- _TASK DIRECTIONS_: Reproduce the rows below word for word, beginning with the line that contains "Task: Click the Min probe marker on the model" and continuing through the last row, both included. Omit the pictures.

━━━━━━━━━━

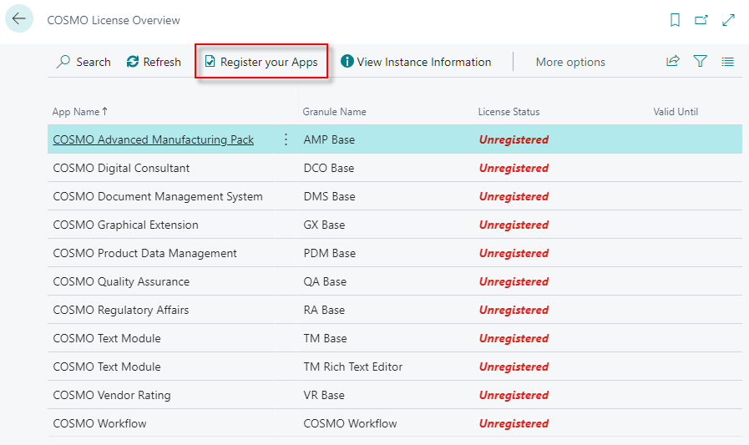Open the Search action
Image resolution: width=749 pixels, height=445 pixels.
[84, 62]
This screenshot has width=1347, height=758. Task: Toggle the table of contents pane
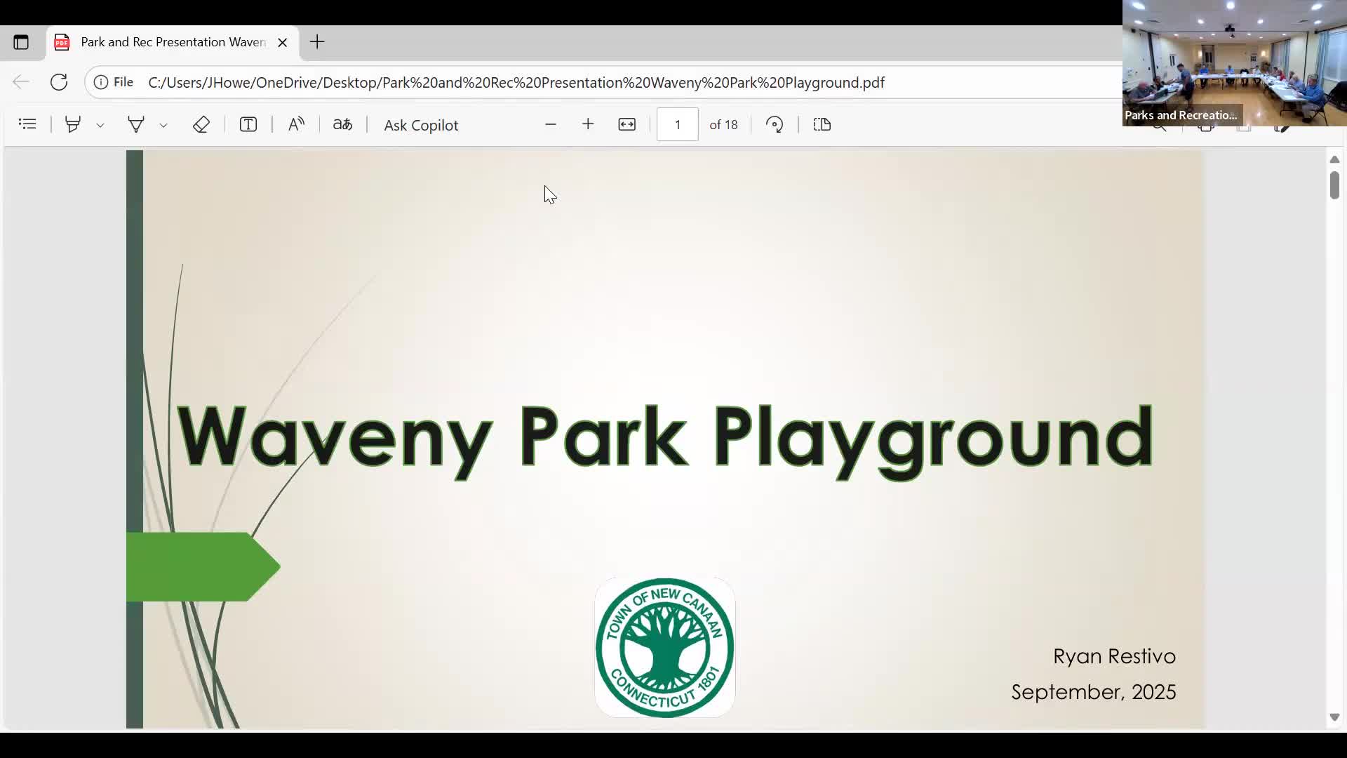(27, 124)
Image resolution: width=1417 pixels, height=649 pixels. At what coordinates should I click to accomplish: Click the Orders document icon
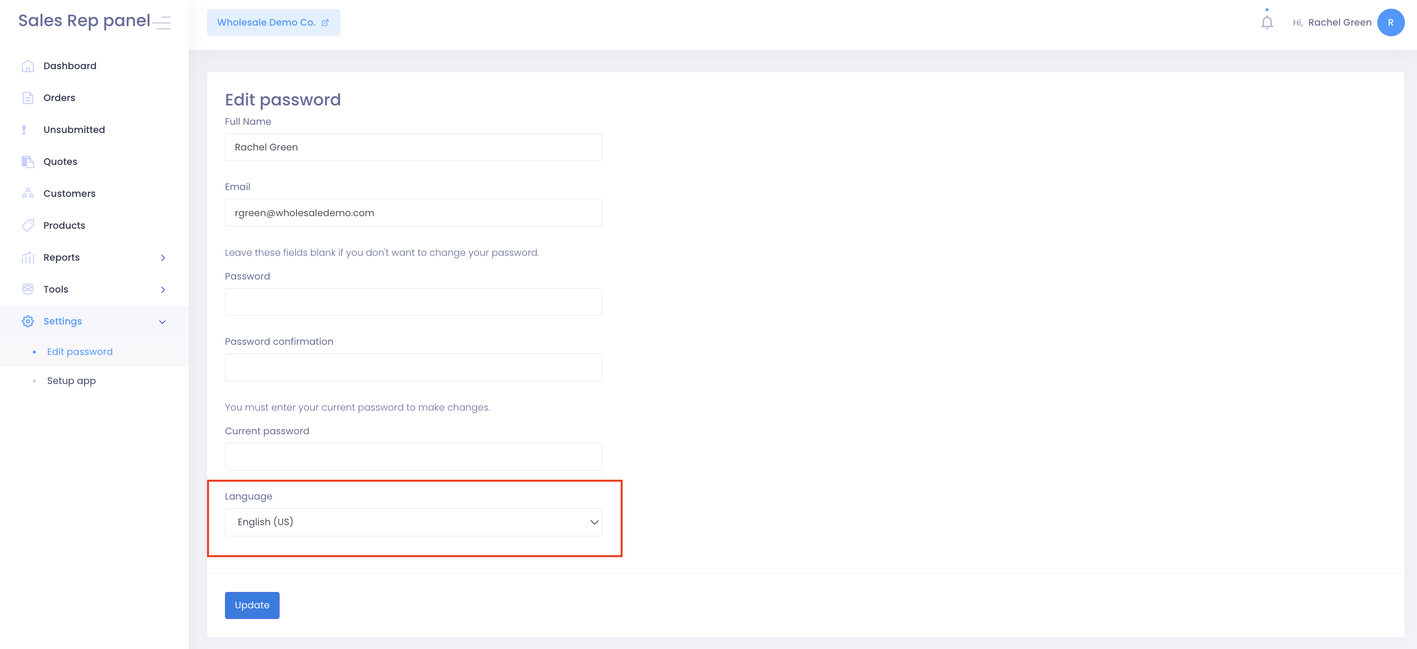click(28, 98)
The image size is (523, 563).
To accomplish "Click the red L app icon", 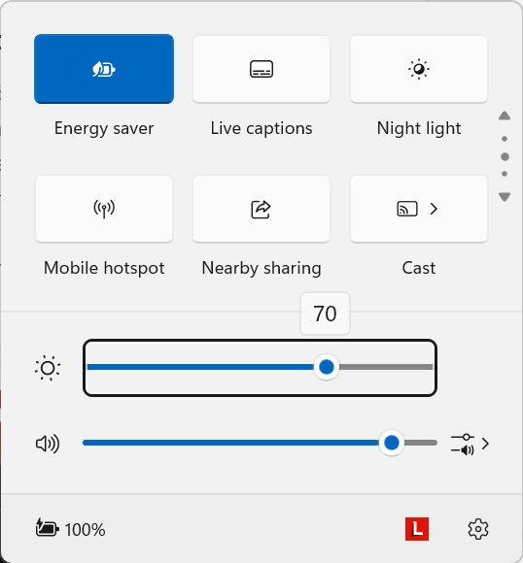I will pyautogui.click(x=417, y=529).
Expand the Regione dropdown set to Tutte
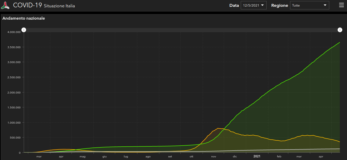347x160 pixels. click(309, 5)
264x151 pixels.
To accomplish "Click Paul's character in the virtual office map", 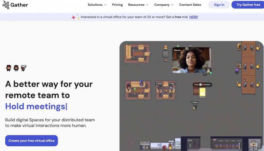I will (172, 89).
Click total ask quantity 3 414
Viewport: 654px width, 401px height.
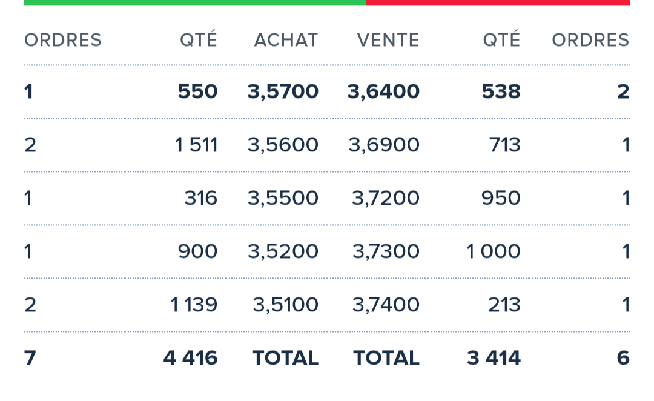[x=494, y=358]
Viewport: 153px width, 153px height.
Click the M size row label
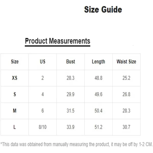(15, 111)
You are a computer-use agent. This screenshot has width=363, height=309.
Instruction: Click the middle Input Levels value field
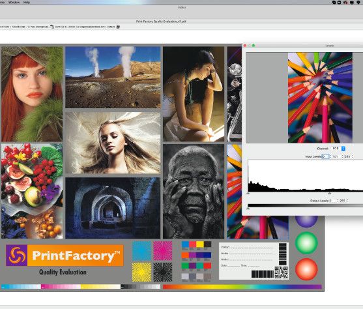pyautogui.click(x=336, y=156)
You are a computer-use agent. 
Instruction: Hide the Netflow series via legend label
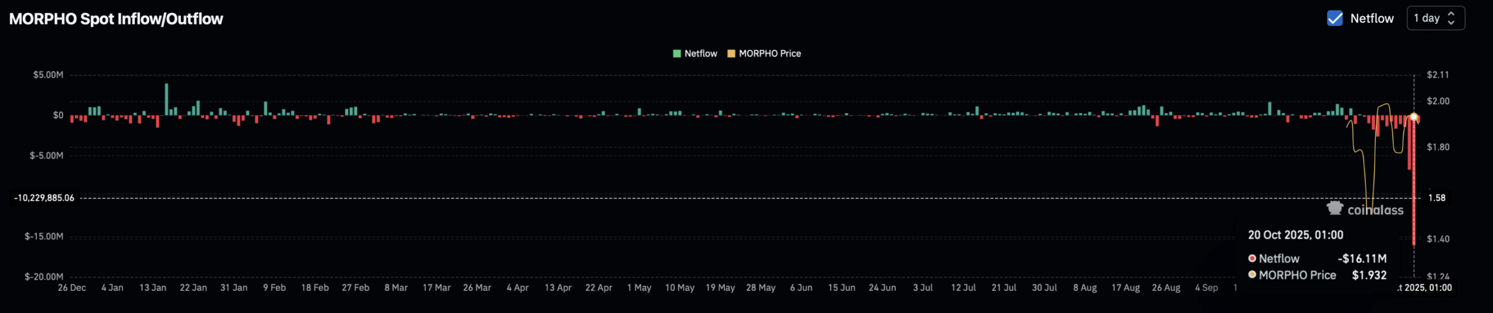coord(700,54)
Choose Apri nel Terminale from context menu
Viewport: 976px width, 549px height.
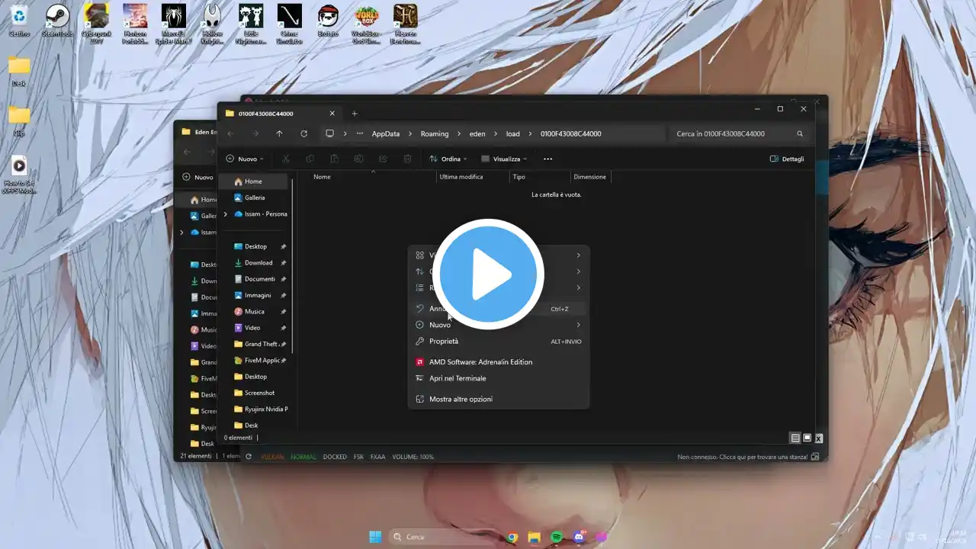coord(458,378)
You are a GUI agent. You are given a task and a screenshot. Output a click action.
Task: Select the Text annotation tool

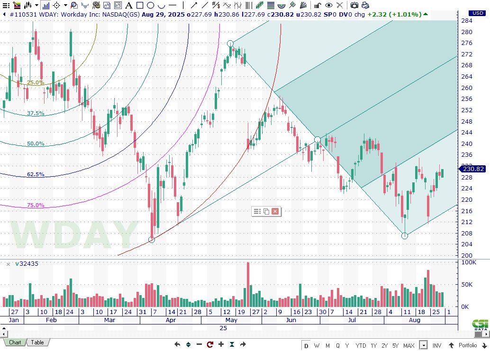(129, 5)
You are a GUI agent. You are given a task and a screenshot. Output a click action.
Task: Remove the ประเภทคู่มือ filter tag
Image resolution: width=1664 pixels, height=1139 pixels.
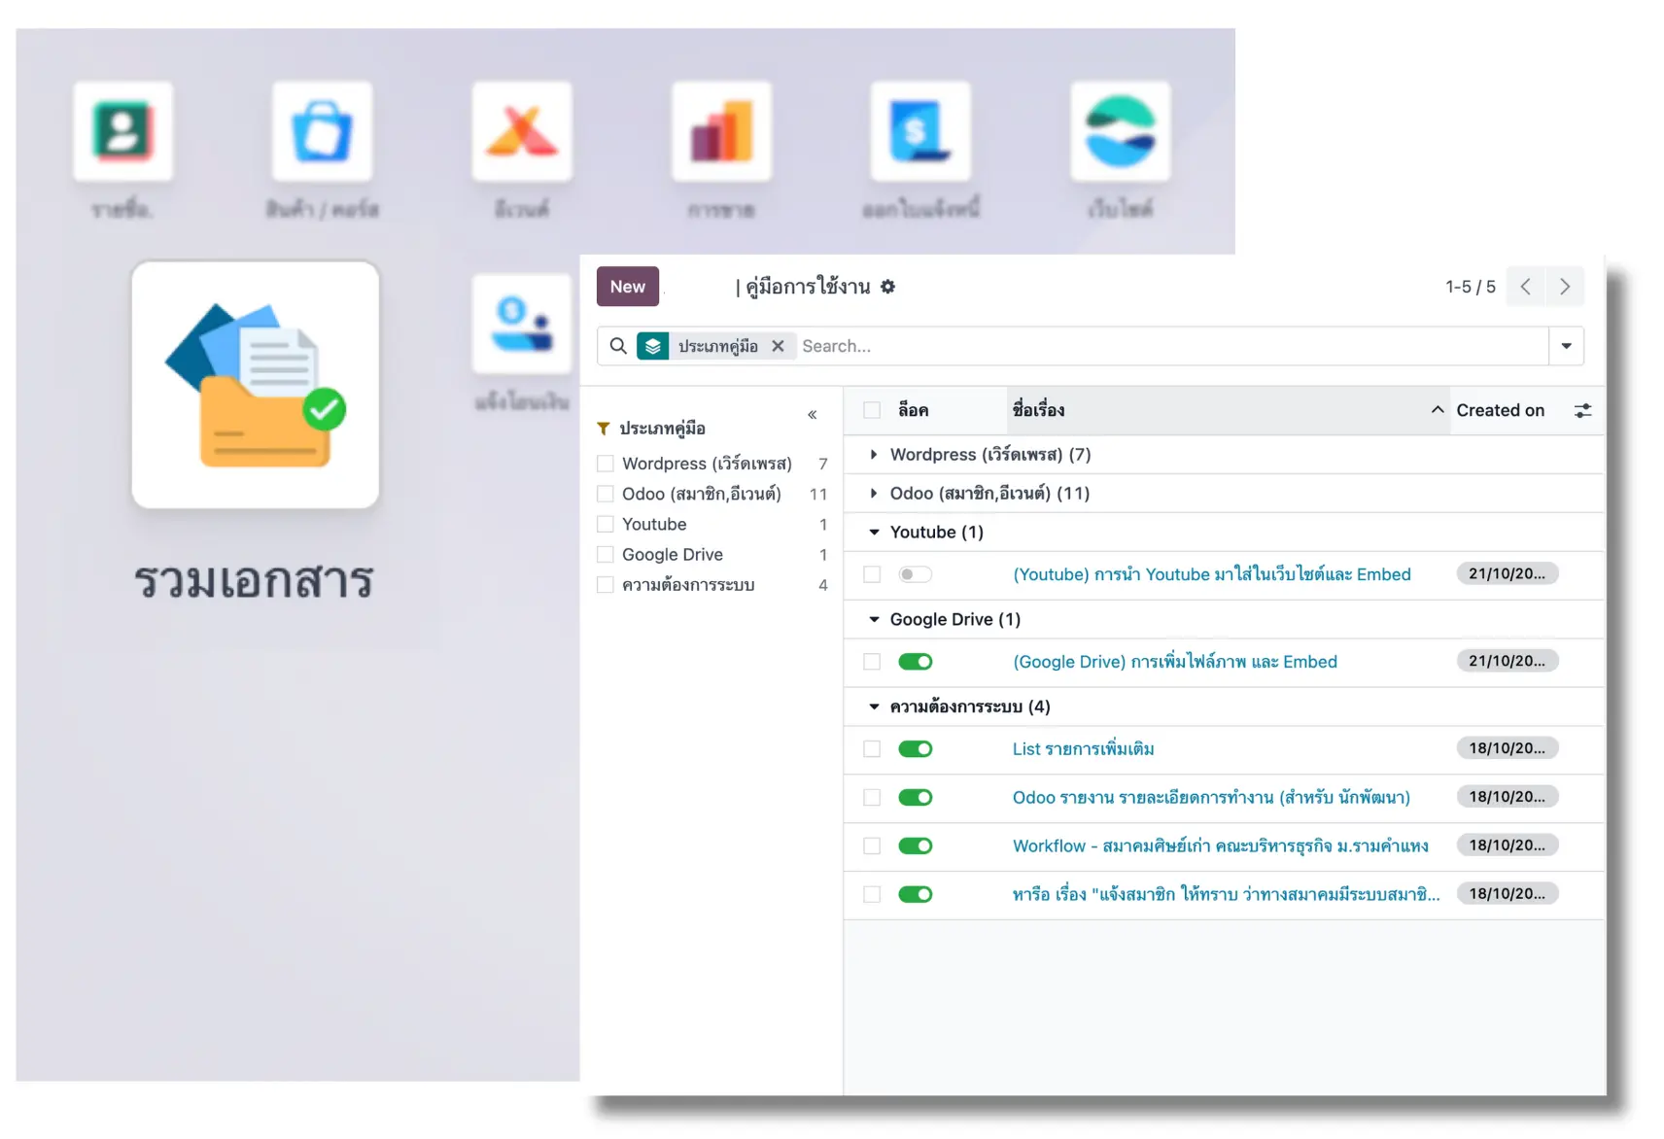(x=778, y=346)
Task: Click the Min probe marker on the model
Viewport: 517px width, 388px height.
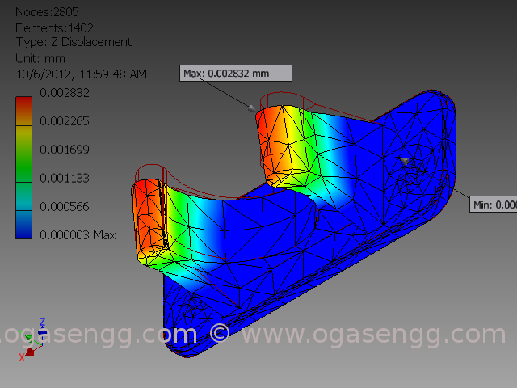Action: coord(406,160)
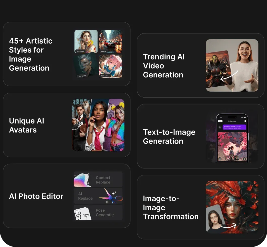Tap the PRO badge in the phone header

pos(220,121)
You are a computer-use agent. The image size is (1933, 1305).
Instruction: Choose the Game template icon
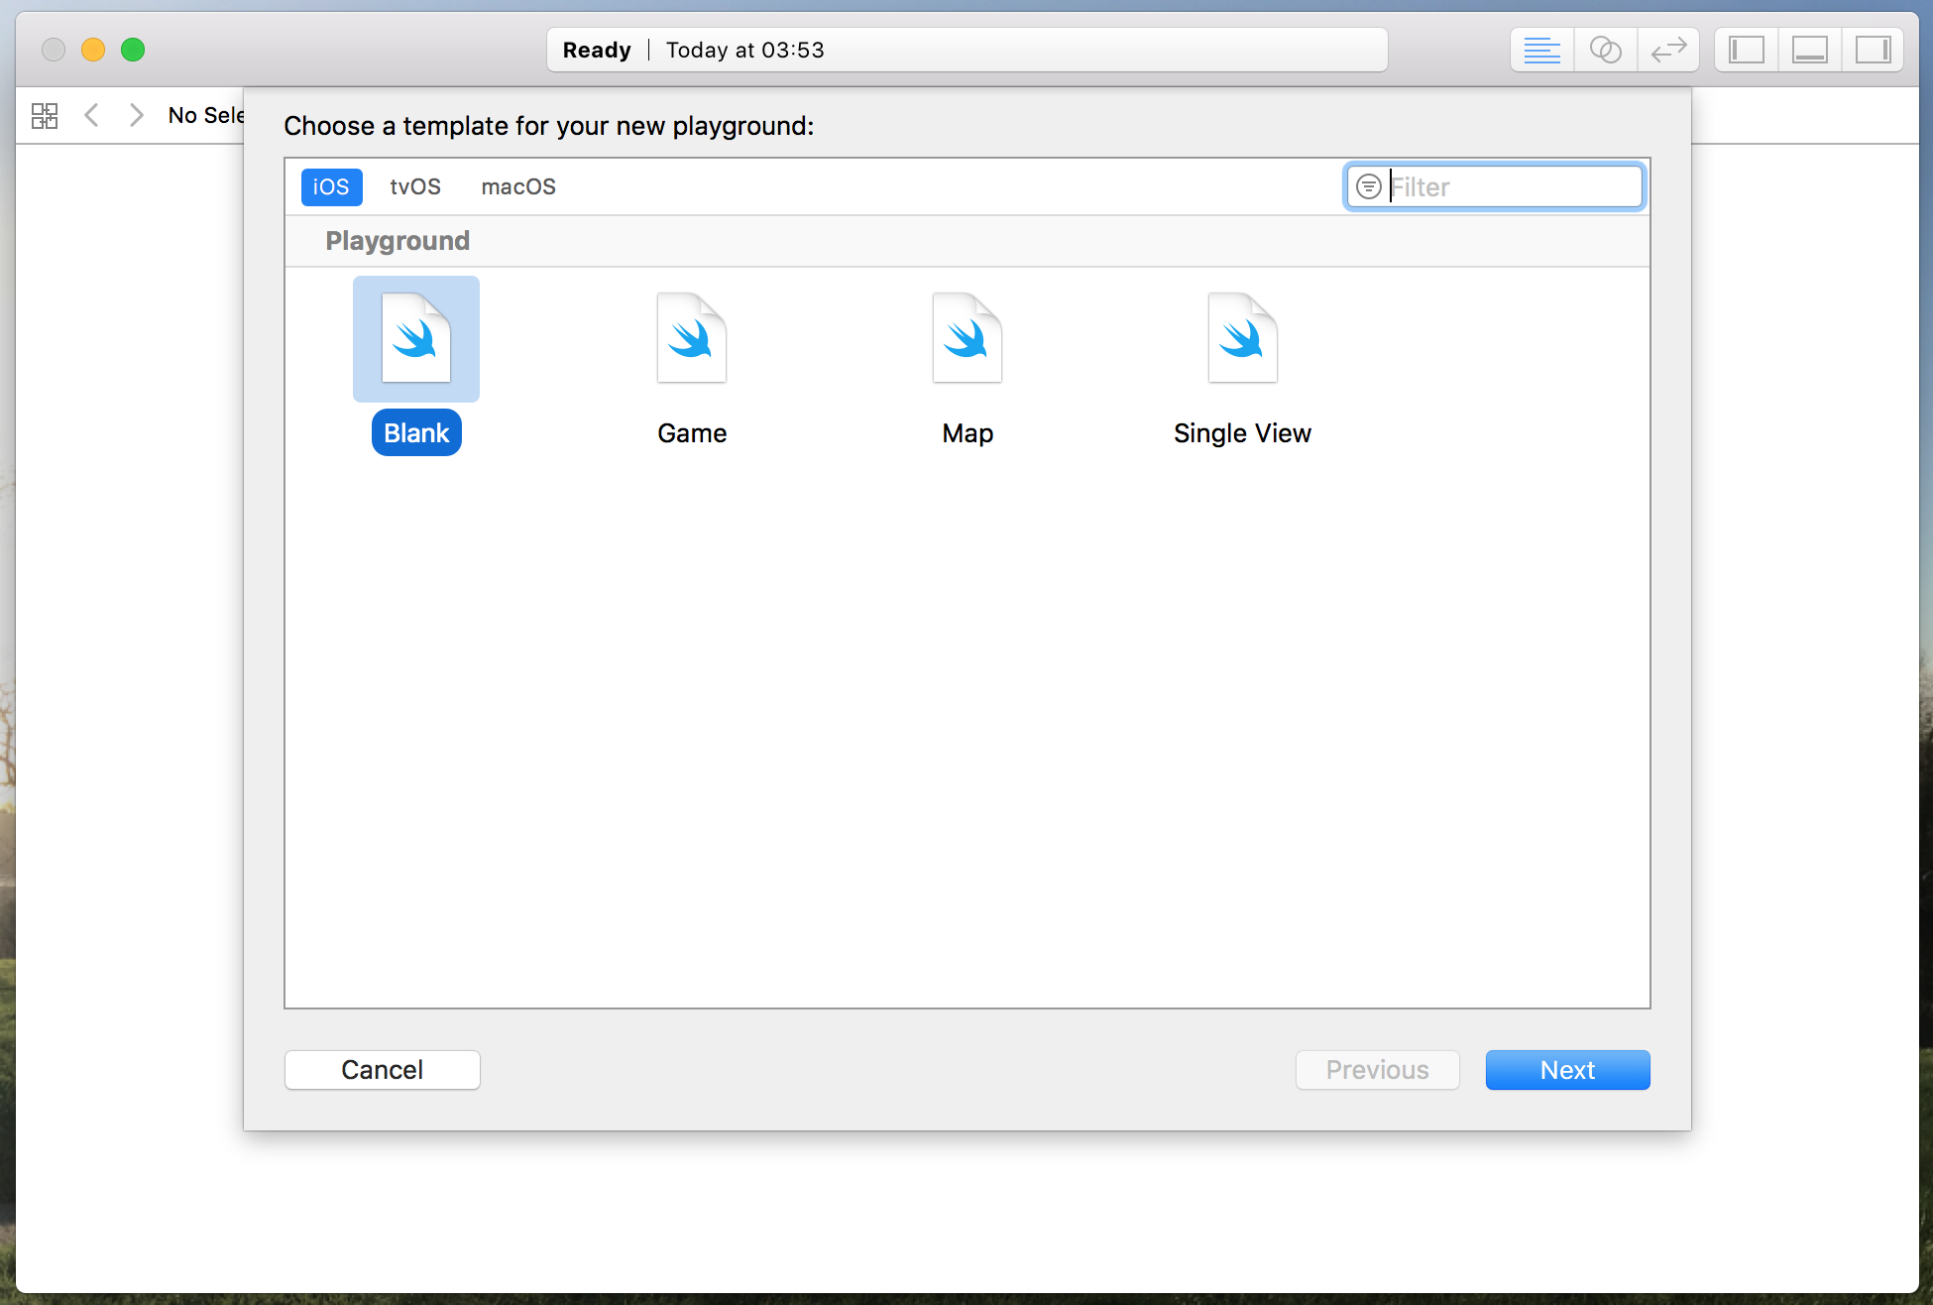pyautogui.click(x=692, y=339)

━━━━━━━━━━

- _REPLY TO THE TASK_:
Task: Click the Min probe marker on the model
Viewport: 517px width, 388px height.
Action: coord(406,160)
Tap the PRO badge in the phone header

pos(220,121)
You are a computer-use agent. The image size is (1933, 1305).
Instruction: Choose the Game template icon
pyautogui.click(x=692, y=339)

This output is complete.